The overall vacancy rate in the county for that period continued to rise, by 0.6% to 18.6% since the end of the year and by 2.4% in the last year. Most of the county's submarkets experienced these hikes.

For example, the overall vacancy rate in the central business district rose by 1.4% to 17.4%--the highest since 1997. The vacancy rate is even higher--17.8%--and expected to grow in the Brickell Avenue submarket with two construction completions and Dresdner Bank's vacating 63,105 sf at 801 Brickell Ave.

The vacancy rate in the airport/west Dade submarket rose 0.8 of a percentage point to 21.6%. Vacancy rates were affected by an increase in sublease space and construction completions. Leasing activity is basically unchanged, compared with the same time last year.

The Lincoln, a 120,000-sf office building in Miami Beach, was delivered in the first quarter 100% vacant, affecting a 3.7% increase in vacancy in that sector. In that period, the Miami Beach submarket saw the highest vacancy rate in the county--33.6%--and experienced a lack of demand for space and a new construction surplus.

Construction activity is expected to continue to be significant this year, as 995,839 sf of speculative office space that is 68% vacant is under construction. The central business district is set to have the majority of that, as three buildings with 635,000 sf of office space are scheduled to be completed this year. That would be the largest amount of new construction in this sector since the early 1980s.

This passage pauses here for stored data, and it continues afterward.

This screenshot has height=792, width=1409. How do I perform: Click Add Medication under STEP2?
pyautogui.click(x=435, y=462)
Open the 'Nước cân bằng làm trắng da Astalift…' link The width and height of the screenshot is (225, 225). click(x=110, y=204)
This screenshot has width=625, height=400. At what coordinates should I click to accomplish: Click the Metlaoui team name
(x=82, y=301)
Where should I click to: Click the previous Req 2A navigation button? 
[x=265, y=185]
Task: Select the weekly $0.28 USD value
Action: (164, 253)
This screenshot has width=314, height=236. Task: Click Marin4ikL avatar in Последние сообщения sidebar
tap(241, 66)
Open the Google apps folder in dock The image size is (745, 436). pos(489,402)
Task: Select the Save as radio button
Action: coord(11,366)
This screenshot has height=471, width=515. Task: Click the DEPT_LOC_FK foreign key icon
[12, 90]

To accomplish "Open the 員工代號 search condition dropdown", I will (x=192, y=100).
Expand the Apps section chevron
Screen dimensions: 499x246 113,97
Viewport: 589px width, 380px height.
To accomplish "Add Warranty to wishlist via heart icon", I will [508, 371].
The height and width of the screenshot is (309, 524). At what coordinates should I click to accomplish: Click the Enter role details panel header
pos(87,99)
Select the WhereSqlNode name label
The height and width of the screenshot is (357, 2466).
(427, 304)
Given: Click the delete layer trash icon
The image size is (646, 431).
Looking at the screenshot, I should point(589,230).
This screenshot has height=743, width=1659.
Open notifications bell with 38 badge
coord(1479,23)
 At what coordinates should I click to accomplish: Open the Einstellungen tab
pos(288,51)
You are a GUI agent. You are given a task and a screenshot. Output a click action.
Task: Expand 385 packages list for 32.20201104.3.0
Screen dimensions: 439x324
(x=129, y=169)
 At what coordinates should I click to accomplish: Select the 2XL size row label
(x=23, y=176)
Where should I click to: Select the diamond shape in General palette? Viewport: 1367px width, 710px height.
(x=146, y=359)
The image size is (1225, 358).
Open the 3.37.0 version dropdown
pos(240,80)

The Coral Gables submarket continues to be the county's strong area, the report states. Although the submarket saw a 5.7% rise in its vacancy rate to 20.7% in the last year, the submarket experienced "healthy leasing activity" totaling 183,138 sf year-to-date and had almost a 1% decline in its vacancy rate in the first quarter.

Due to an unsteady economy and troubles in Latin America, year-to-date net absorption is a negative 162,734 sf, the report states.